**What is required**
Every line from the one containing "Click the Город filter input field" to the end of the data below should be copied exactly, but pictures should not.
============================================================
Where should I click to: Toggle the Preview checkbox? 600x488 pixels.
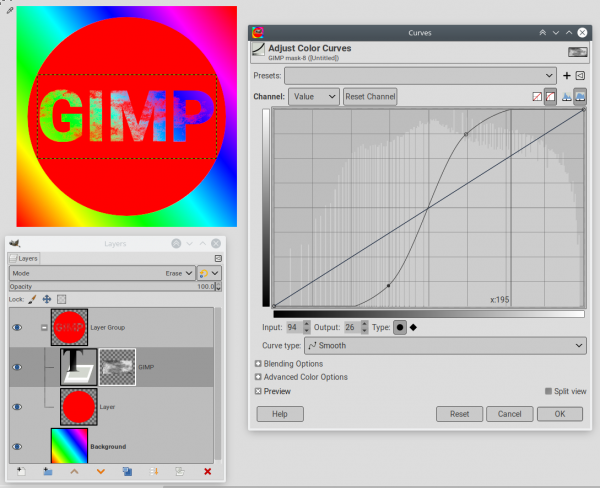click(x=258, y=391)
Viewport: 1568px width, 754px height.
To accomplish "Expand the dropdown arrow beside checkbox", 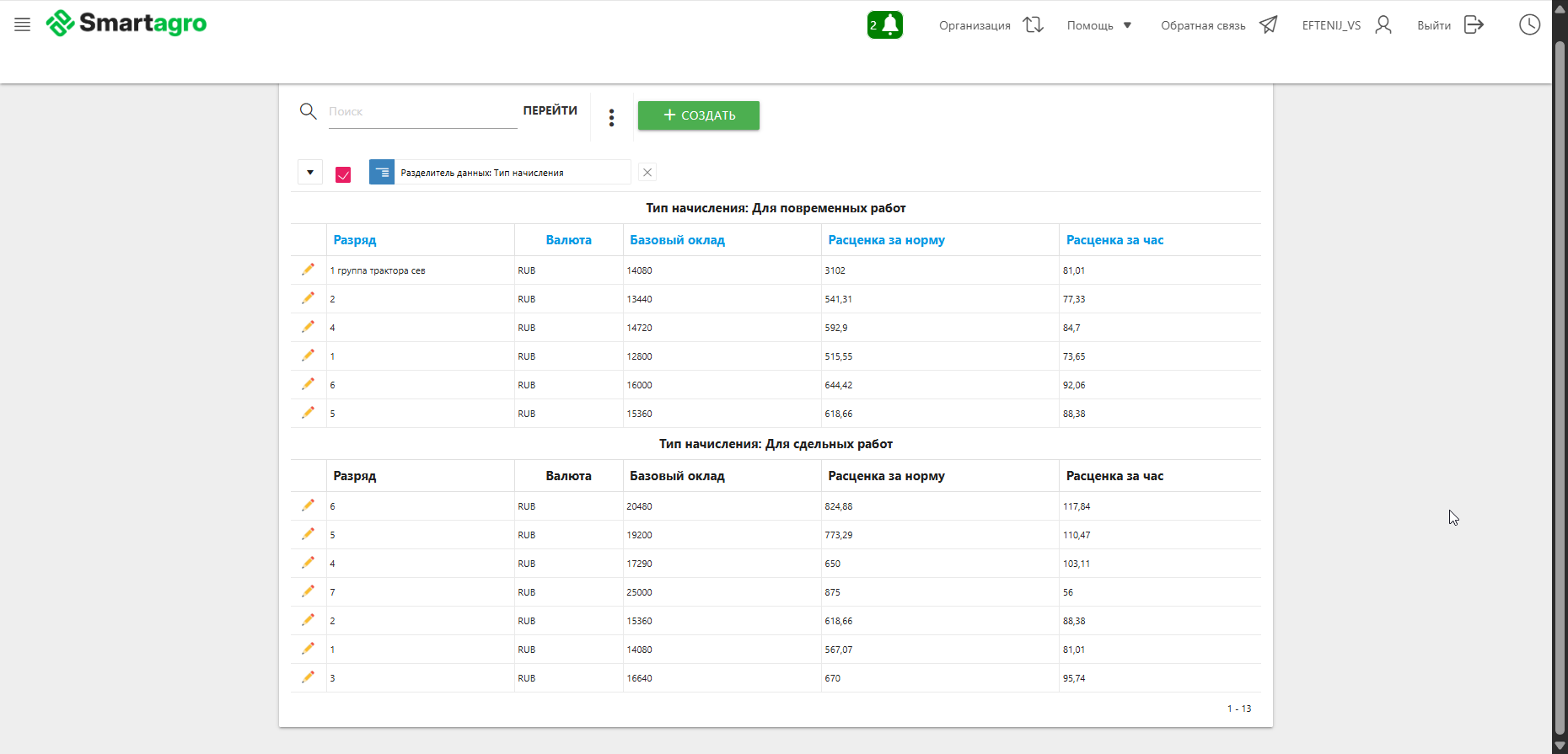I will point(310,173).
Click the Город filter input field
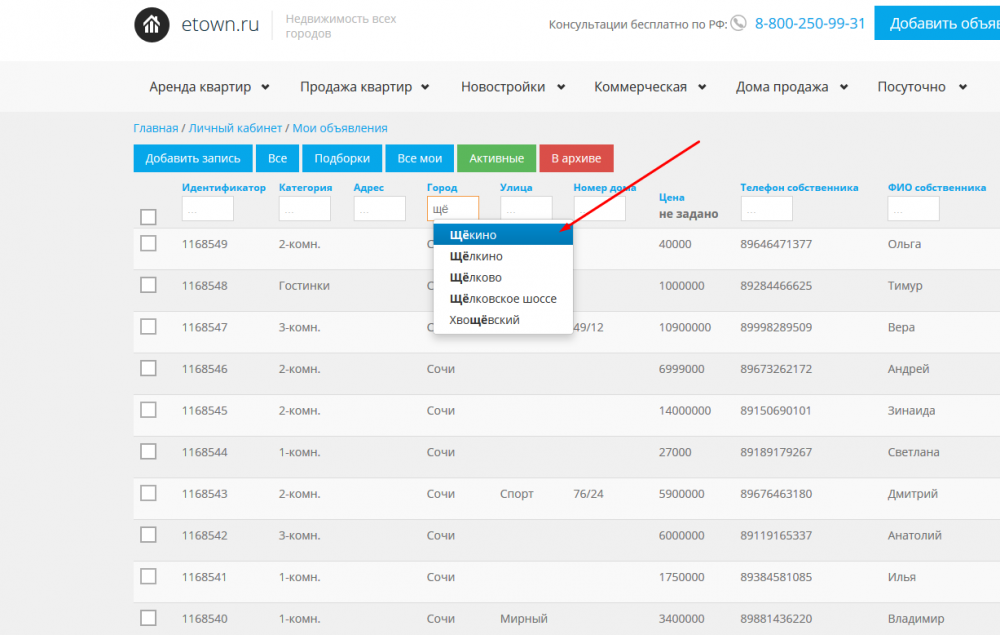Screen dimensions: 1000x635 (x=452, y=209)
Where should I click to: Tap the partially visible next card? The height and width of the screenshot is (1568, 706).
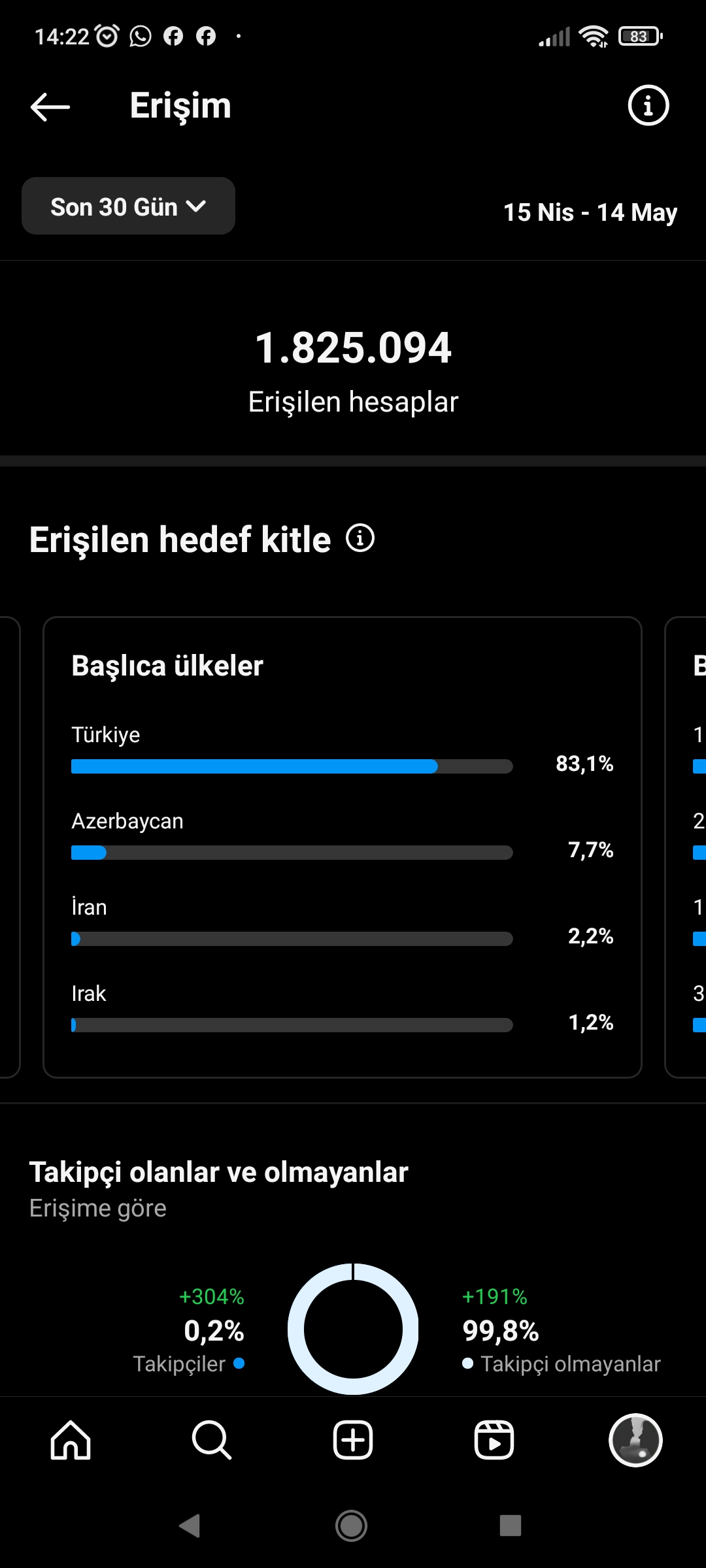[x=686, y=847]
============================================================
**Your response**
Click the Город filter input field
Screen dimensions: 1000x635 (x=452, y=209)
Where should I click to: Tap the partially visible next card? The height and width of the screenshot is (1568, 706).
[x=686, y=847]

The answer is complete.